Sorry, where does relativity come into it?

Unstable particles, Feynman diagrams and hence virtual particles are all described in terms of relativistic quantum field theory.
Particles are in quantum field theory elementary oscillations of the quantum fields. Their mass is proportional to the oscillation frequency in their rest frame, according to the formula $\hbar\omega=E=mc^2$. Thus real mass is the relativistic analogue of real frequencies, corresponding to stable particles and stable oscillations, and complex mass is the relativistic analogue of complex frequencies, corresponding to decaying particles and decaying oscillations.

 

[A. Neumaier]

top quarks are always virtual?

They are virtual if you describe them in terms of internal lines of Feynman diagrams. They are real if you describe/predict them in terms of decays or resonance width (which requires a time frame that doesn't exist for virtual particles). This is technically different since a decay of a top quark is a scattering calculation with top quark in and products out, and hence has the top quark as an external line.

 

[nikkkom]

They are virtual if you describe them in terms of internal lines of Feynman diagrams. They are real if you describe/predict them in terms of decays or resonance width (which requires a time frame that doesn't exist for virtual particles). This is technically different since a decay of a top quark is a scattering calculation with top quark in and products out, and hence has the top quark as an external line.

Yes, technically you can draw a diagram where t is an external line.

My point is that this is physically irrelevant description. After their creation, top quarks created at LHC scale energies can barely travel about 1/10 of proton diameter before they decay. They are no more "real" than gluons inside protons.

 

[A. Neumaier]

Yes, technically you can draw a diagram where t is an external line.
My point is that this is physically irrelevant description.

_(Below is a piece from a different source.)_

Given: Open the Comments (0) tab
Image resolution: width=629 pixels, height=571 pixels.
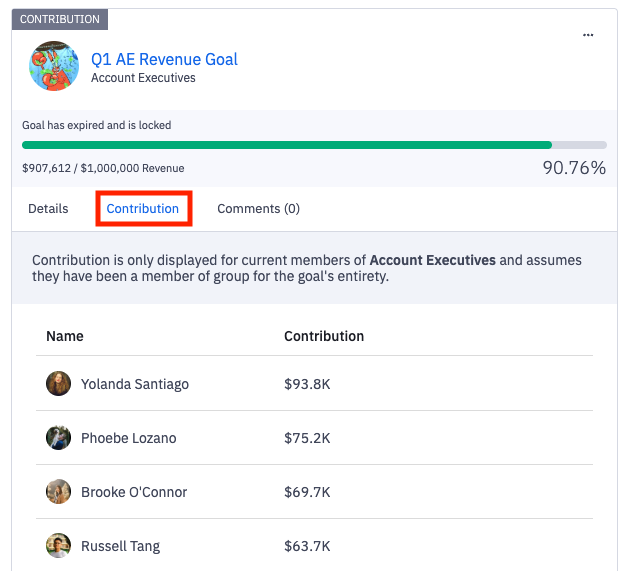Looking at the screenshot, I should click(258, 209).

If you are that much nit-picking, all quarks should be considered virtual only because of confinement, since nonperturbatively, they cannot exist as asymptotic states. But it is convenient to treat them as real because of jets.

 

[Collin237]

If the distinction between real and virtual particles depends on the context of observation, then your original claim that virtual particles don't exist is invalid. A proposition that depends on observation doesn't qualify as "existence" in the modern sense of the word.

 

[A. Neumaier]

If the distinction between real and virtual particles depends on the context of observation, then your original claim that virtual particles don't exist is invalid. A proposition that depends on observation doesn't qualify as "existence" in the modern sense of the word.

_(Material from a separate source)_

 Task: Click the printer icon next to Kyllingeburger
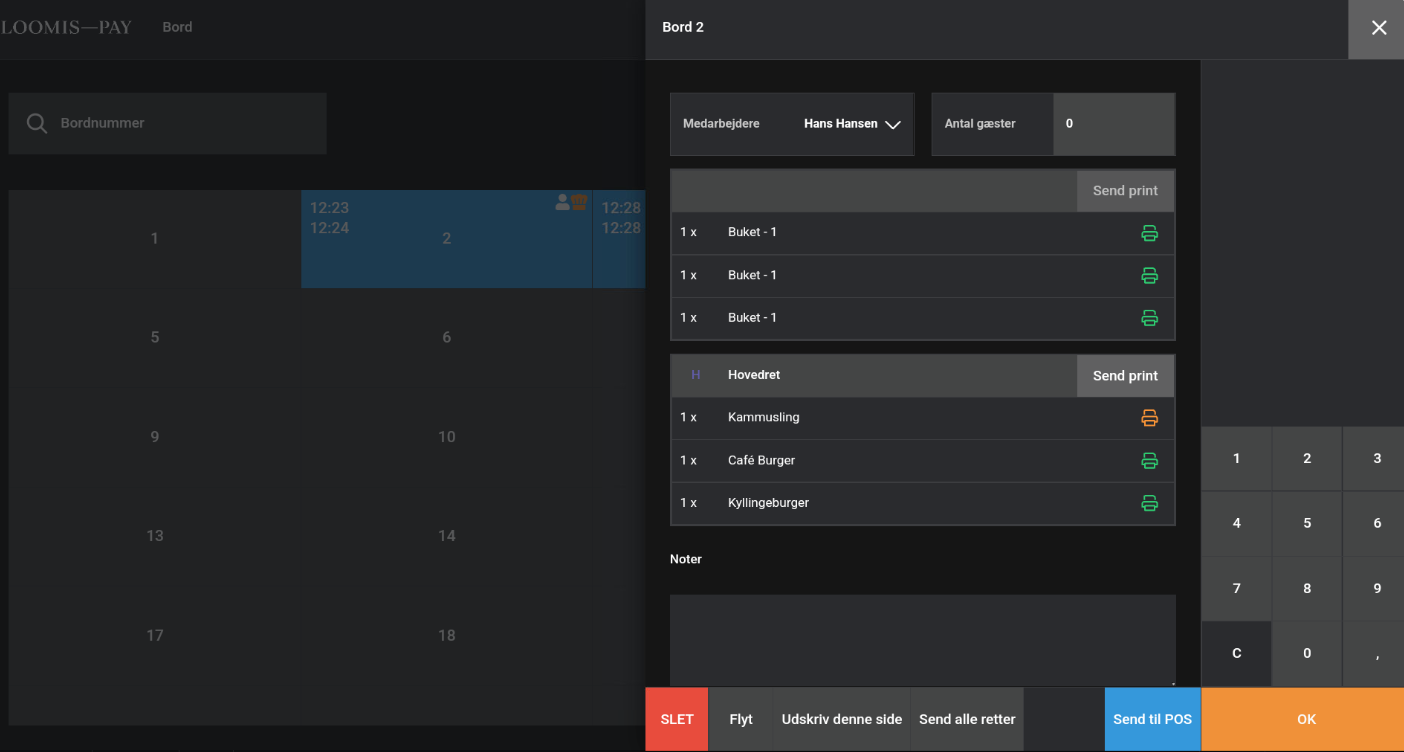tap(1149, 503)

You misunderstand the usage of the words.

The word ''muon'', say, can both mean an existent, measurable real particle (in cosmic radiation, say) with physical properties such as position, momentum, and lifetime, and a nonexistent, nonmeasurable virtual particle (in a Feynman diagram describing part of a scattering process for other particles).

As a real particle, the muon exists in a very real sense, while as a virtual particle, it exists only on paper and other visual media. Thus context is needed to decide on the meaning of the word ''muon'' or ''particle''. But once a particle is qualified as virtual, it means (by definition) that the correspondence to quantum field theory is given via internal lines of Feynman diagrams. These virtual particles don't exist in any physically meaningful sense, since existence (the possibility of assigning probabilities in space and time) requires possession of a state.

 

[RockyMarciano]

It makes absolutely no sense to argue about "existence" of either "real" or "virtual" particles, it is subjective and context-dependent on both the notion of "existence" and "particle". At most one could try to speak about detections/interactions(without which there is no physics to talk about to begin with)and at the present point in the quantum theory that would be difficult and limiting, there is still quite a lot of mathematical abstract baggage that has to be included to describe the interactions.

So I'm sorry but this counterargument constructed to avoid certain mythical argument is as flawed and subjective as the image that it tries to denounce.